I'm not calling them the development team, but it doesn't change the fact that 133 people contributed to this pretty large game. They had the budget to hire all these people for translating, voice acting, marketing, legal, accounting etc
we talk about indie developers not indie localization and marketing
they could make the game only in english and take like 100 people off of those credits.
even slay the spire was made by two guys, a contracted composer, a contracted 2d artist, QA'ed and playtested by a bunch of people, and localized by a bunch of people.
The problem with music labels is that, in the US, only 34% of the industry is independent, so as an artist you have way less freedom. Continuing to call music that has the vibe of independent music indie when it isn't at least makes some sense because it's not like artists have that much of a choice.
But with game studios, super small ones (and even solo devs) have put out hit indie games repeatedly, and there's an even stronger aversion toward "AAA slop" from consumers, so being indie is both more viable and more appealing.

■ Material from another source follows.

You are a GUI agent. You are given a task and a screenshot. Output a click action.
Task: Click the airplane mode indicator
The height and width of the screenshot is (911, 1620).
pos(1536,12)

The problem is that now we got a studio like Supergiant that, in a better world, would probably be one of the biggest game studios in the planet, claiming to be an indie studio. That now raises the bar for what an indie game should be, in the mind of consumers a small indie studio can (and, therefore due to market forces, should) be putting out these massive games with dozens of fully voice acted characters with thousands of lines of dialogue.
At this point “indie” music just means “the music that doesn’t get heavy rotation on the top 40 pop stations”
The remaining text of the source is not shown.